* **PROVIDED MATERIAL**

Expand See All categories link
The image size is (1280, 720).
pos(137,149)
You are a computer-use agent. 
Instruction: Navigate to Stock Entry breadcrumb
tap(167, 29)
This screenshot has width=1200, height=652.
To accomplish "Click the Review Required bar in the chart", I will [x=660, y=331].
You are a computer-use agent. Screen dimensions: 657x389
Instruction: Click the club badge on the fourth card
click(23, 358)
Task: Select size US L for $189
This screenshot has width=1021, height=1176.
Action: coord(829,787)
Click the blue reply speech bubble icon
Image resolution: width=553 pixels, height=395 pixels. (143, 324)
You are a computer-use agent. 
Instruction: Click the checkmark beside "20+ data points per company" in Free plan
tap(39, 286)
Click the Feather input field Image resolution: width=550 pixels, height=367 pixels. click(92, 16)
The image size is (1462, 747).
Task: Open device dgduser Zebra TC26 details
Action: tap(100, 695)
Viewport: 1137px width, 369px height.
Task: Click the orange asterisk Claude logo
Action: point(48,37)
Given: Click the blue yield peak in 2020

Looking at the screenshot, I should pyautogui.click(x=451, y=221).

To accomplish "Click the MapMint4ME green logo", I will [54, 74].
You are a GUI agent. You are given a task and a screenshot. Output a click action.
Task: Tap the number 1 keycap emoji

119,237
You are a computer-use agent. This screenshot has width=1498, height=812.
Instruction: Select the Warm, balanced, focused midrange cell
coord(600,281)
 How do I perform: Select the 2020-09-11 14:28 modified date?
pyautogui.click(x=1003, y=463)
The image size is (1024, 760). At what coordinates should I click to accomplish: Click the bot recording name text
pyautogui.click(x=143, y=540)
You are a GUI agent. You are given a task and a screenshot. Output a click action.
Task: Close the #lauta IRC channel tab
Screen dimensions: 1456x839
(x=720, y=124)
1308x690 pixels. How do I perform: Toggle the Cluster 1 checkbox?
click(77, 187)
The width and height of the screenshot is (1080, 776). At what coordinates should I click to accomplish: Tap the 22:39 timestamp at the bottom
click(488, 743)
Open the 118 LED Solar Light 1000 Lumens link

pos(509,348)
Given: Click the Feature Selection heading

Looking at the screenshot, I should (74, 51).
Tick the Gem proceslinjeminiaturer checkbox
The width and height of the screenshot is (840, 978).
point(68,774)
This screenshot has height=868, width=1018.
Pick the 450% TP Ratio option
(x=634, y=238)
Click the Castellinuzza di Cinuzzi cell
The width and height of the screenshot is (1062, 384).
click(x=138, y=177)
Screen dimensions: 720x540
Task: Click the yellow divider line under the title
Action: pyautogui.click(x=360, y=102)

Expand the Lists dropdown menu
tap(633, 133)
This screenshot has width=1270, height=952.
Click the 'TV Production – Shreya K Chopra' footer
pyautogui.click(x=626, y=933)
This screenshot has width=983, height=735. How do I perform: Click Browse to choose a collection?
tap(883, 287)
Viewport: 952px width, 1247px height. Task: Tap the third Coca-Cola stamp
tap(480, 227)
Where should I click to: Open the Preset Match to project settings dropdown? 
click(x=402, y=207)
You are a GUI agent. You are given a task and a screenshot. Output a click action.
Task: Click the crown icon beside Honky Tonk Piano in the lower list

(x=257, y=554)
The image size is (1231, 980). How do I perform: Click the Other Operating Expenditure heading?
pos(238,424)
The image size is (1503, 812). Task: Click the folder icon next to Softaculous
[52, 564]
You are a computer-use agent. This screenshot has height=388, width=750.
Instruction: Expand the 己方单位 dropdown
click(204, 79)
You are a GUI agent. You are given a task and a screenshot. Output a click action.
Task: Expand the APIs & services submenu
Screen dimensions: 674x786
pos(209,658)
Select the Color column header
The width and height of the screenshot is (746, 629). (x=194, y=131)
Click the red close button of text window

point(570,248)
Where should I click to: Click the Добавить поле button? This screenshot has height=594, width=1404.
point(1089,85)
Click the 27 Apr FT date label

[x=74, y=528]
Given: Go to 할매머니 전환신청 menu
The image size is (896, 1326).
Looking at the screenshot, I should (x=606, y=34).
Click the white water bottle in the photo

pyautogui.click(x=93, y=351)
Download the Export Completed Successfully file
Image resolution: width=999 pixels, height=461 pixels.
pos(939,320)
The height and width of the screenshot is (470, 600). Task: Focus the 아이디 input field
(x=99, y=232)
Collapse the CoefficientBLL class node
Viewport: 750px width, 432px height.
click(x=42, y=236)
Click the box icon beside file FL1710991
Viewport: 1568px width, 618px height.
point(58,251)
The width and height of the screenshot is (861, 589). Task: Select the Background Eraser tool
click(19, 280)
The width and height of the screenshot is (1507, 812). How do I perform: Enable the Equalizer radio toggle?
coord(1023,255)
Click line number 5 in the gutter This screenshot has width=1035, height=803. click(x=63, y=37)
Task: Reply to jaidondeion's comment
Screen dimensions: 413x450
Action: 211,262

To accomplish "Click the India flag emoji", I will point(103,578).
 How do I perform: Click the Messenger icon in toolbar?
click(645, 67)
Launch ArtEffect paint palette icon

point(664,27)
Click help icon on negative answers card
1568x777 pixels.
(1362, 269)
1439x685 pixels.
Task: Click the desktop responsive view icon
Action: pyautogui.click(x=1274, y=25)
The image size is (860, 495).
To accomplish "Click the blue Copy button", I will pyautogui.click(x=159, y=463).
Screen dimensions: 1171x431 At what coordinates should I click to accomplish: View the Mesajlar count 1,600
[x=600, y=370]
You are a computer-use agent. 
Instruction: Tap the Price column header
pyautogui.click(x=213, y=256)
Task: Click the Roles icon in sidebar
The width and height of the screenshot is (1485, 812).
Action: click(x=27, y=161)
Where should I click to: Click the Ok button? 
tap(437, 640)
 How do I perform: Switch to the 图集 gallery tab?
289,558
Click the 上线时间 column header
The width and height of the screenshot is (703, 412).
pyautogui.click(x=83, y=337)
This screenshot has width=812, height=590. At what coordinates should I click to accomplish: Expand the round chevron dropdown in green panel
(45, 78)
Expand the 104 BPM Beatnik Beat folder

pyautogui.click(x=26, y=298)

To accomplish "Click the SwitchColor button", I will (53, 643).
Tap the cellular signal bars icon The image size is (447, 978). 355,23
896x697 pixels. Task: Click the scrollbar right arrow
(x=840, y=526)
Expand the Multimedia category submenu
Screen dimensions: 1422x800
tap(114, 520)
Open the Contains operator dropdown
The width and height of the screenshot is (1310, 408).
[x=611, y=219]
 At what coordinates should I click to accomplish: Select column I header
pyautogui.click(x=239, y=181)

* **WHAT THE TASK REQUIRES**
Output the data exactly, from the first line through the line that holds "Task: Select size US L for $189", so that no later line appears.

* **REPLY TO THE EXERCISE**
Expand See All categories link
The image size is (1280, 720).
pos(137,149)
You are a computer-use agent. 
Instruction: Navigate to Stock Entry breadcrumb
tap(167, 29)
This screenshot has width=1200, height=652.
To accomplish "Click the Review Required bar in the chart", I will [x=660, y=331].
You are a computer-use agent. Screen dimensions: 657x389
Instruction: Click the club badge on the fourth card
click(23, 358)
Task: Select size US L for $189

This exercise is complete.